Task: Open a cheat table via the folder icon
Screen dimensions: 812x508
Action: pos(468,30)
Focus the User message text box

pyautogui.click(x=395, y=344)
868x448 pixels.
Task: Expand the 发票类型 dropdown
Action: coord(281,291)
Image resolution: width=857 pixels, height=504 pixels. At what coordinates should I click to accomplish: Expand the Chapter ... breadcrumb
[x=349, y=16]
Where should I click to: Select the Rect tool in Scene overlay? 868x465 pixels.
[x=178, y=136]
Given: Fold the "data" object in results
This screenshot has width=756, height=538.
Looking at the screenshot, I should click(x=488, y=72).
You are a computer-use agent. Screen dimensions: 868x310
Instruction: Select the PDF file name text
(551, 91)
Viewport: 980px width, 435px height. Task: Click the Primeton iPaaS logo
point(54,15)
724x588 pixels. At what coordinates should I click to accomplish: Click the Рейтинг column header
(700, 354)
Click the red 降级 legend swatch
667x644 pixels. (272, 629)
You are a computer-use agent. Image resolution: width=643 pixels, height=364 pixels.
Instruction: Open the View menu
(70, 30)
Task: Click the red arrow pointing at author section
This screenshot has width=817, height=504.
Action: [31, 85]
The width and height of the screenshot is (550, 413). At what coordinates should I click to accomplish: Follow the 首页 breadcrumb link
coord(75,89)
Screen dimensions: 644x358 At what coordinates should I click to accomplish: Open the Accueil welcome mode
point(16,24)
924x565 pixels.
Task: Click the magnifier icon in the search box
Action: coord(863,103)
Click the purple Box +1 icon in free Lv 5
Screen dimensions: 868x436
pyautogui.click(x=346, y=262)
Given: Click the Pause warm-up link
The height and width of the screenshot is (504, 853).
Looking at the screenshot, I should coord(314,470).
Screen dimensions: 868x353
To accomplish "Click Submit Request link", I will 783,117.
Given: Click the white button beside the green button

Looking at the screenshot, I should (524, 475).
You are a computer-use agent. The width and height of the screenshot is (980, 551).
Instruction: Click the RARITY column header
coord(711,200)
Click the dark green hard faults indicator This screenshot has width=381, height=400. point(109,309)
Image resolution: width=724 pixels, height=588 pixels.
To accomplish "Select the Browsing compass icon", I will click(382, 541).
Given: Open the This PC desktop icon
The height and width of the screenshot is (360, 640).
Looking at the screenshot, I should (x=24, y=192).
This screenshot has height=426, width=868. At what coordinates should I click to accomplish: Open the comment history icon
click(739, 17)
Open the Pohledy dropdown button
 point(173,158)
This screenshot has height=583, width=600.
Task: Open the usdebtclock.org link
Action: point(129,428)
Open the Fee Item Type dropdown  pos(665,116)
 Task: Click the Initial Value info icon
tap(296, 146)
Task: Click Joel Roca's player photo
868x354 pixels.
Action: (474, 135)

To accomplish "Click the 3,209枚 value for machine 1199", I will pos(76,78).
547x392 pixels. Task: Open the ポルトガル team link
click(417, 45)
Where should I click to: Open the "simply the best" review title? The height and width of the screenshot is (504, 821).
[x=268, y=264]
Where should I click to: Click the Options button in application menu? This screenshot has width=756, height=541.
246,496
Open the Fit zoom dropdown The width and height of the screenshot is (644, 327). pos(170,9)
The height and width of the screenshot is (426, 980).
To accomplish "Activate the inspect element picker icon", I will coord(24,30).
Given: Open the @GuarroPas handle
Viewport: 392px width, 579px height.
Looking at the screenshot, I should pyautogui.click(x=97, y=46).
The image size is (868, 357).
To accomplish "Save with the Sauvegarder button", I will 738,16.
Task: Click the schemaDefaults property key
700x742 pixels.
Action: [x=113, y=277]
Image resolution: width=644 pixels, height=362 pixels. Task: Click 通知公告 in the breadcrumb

Exercise brief:
Reply with one number, the count of lines in the entries that hold the string "agent".

Output for this task:
3